2. For oysters that are harvested intertidally, additional factors, such as the time the oysters are on tidal flats before being harvest (E21) and the temperature increase the oysters experience from being in the sun are taken into consideration (Figure A3-6). The time the oysters are on the flats are modeled as a time between 4 and 8 hours and the increase in temperature experienced by the oysters is modeled to be between 0 and 10 °C.   Based on the time on the flats and the increased temperature, an estimate of growth is computed to add to the initial V. parahaemolyticus density.
9. Cooldown time: A cooldown time in hours is randomly selected from a uniform distribution between 1 and 10 hours in cell E42.
10. Pathogenic V. parahaemolyticus/g at cooldown: The V. parahaemolyticus continue to grow while the oyster is cooling. The growth rate (cell F43) is a fraction of the initial growth rate estimated as a function of the length of the cooling time. The growth is added to the initial V. parahaemolyticus density of the oyster (cell F44).
11. Storage time: The time that oysters are stored is generated in cell E45 based on a Beta-Pert distribution with the minimum time being 1 day, the most likely time being 6 days and the longest time being 21 days.
12. Pathogenic V. parahaemolyticus/g at consumption: Pathogenic V. parahaemolyticus/g at consumption (cell F52) is determined by multiplying the number of days under refrigeration (cell E45) by the cell death rate under cold storage conditions (cell F47) and then subtracting this amount from the level at cooldown.
13. Number of oysters per serving: The number of oysters in a serving is selected from an array of probable serving sizes (M29) that are weighted to match the estimated numbers of oysters eaten based on an identified consumer survey.
14. Meat weight per oyster serving: The weight of the oyster is probabilistically selected from a lognormal distribution fit to available data on oyster weights. The sampled (or simulated) value is multiplied by the number of oysters consumed corrected for the fraction of whole oyster that is not consumed (mantle fluid) and multiplied by the mean and standard deviation from the lognormal distribution fit. Finally the simulated value (cell E49) is truncated if the total weight of consumed oyster exceeds 2 kg and rounded to 10 grams if the total weight consumed is less than 10 grams.
15. Ingested dose: The ingested dose (cell F51) is determined by multiplying the mass of the oysters consumed (cell E49) by the density of the V. parahaemolyticus present (cell F47). This amount is converted to a whole number by using a probabilistic Poisson estimation of the number of V. parahaemolyticus (cell F52).
16. Dose-Response: The dose response parameters are changed for each simulation and are copied to Cells M37 and M38.
17. Risk of Illness: The calculation of the risk of illness is made in Cell F54. The inputs to the calculation are the dose-response parameters and the ingested dose of pathogenic V. parahaemolyticus (Figure A3-4).
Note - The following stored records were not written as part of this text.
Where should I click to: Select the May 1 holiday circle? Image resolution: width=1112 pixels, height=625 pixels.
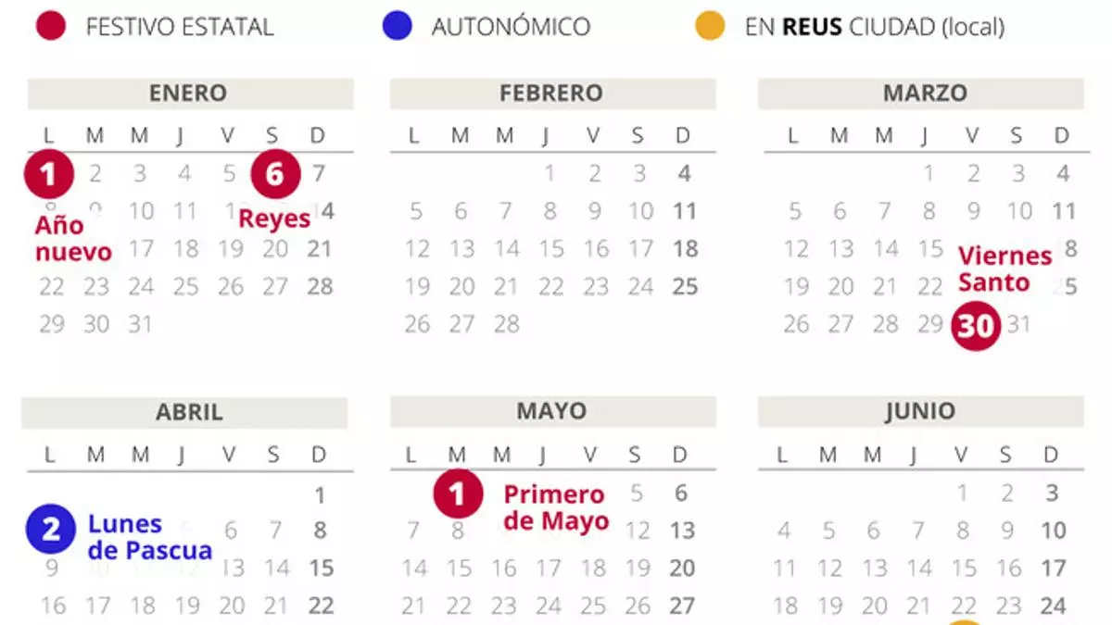(458, 494)

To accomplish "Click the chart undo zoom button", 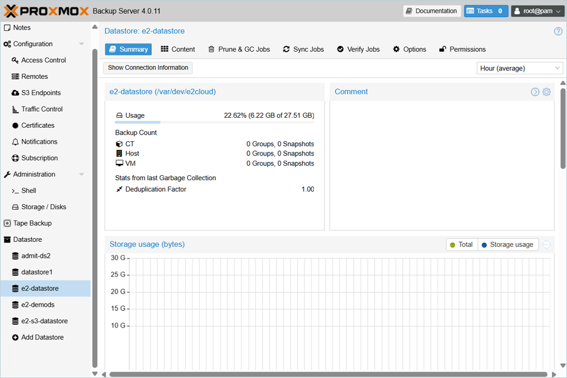I will click(x=546, y=244).
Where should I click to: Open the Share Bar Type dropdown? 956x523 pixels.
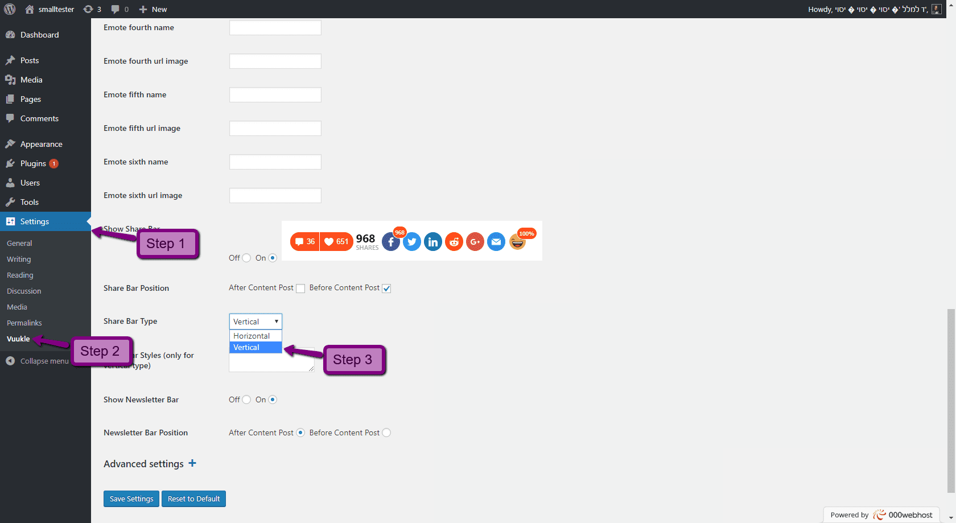click(x=256, y=322)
Figure A3-2. Screen Shot of @RISK Spreadsheet Showing How the Levels of Pathogenic Vibrio parahaemolyticus at Harvest were Determined

Figure A3-3. Screen Shot of @RISK Spreadsheet Showing How Vibrio parahaemolyticus Levels at First Refrigeration were Derived

Figure A3-4. Screen Shot of @RISK Spreadsheet Showing How Probability of Illness was Derived using Oyster Servings, Levels of Pathogenic Vibrio parahaemolyticus Consumed and the Dose-Response Parameters

Figure A3-5. Screen Shot of @RISK Spreadsheet Providing an Example of How the Effect of Mitigation on Levels of Pathogenic Vibrio parahaemolyticus Per Serving was calculated

Figure A3-6. Screen Shot of @RISK Spreadsheet Showing the Effect of Intertidal Harvesting on Levels of Vibrio parahaemolyticus in Oysters in the Pacific Northwest

### Advantages and Limitations of the Model

The modeling approach adopted in the present assessment is similar in structure to that of other risk assessments, but has several unique aspects. Foremost, risk has been analyzed in terms of region and season to take proper account of differing harvest practices and climates. Second, the model that was developed is scalable in that it may be applied to finer levels of spatial and/or temporal resolution as data become available. Thirdly, the modeling approach has separated variability from uncertainty by identifying four key variables as uncertain, selecting values for these variables according to specific distributions, and then simulating the effects of variability parameters for all randomly selected values of the uncertainty parameters. In this manner, parameters that represent variability in the model are not mixed with parameters that are uncertain. However, parameters like water temperature can represent uncertainty as well as variability. This separation has allowed for an estimate of the reduction in the overall uncertainty of the analysis that would be gained if the uncertainty of individual variables were reduced. Other microbial risk assessments have separated variability from uncertainty; however, this risk assessment has investigated the gain in information that results from reduction in uncertainty of individual variables. Each of these points is discussed in turn.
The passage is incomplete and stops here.